▶ [PROBLEM REQUIREMENTS] Please work out how many lines in the entries contain "height", then give that number with nothing added.

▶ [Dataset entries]
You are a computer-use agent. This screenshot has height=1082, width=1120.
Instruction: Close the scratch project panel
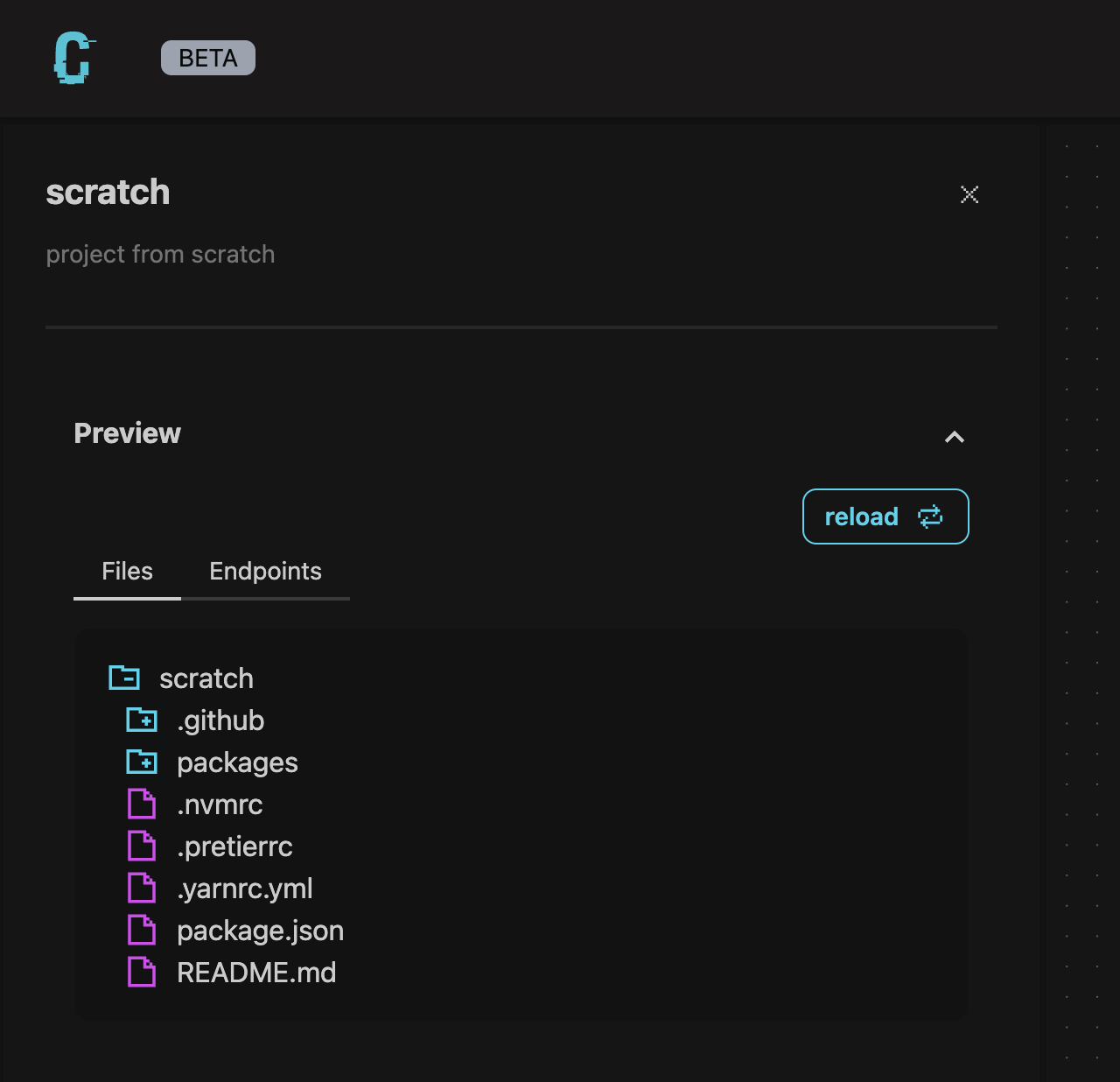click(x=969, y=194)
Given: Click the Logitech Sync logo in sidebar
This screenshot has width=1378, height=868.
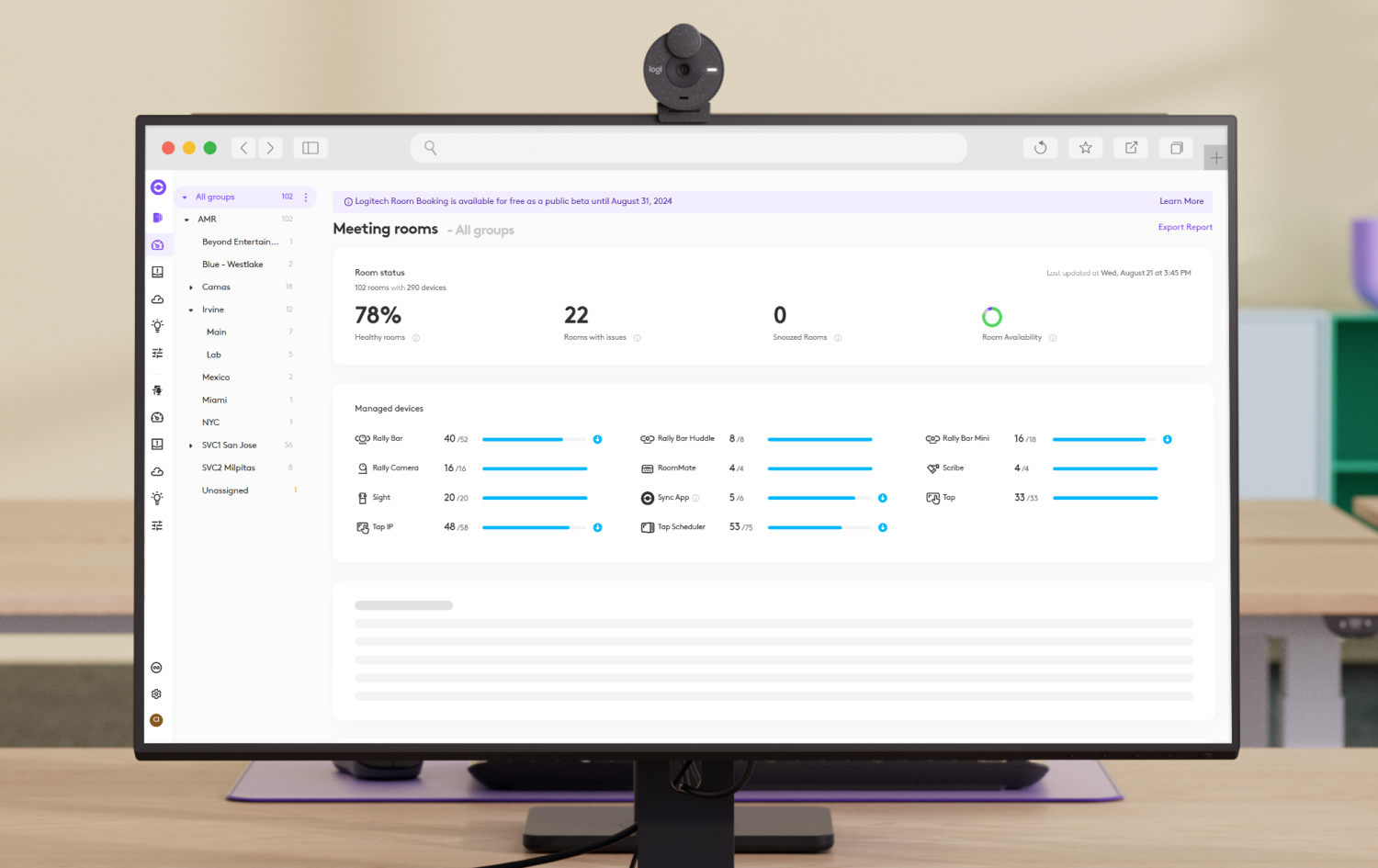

▶ [ANSWER TO THIS EXERCISE] 2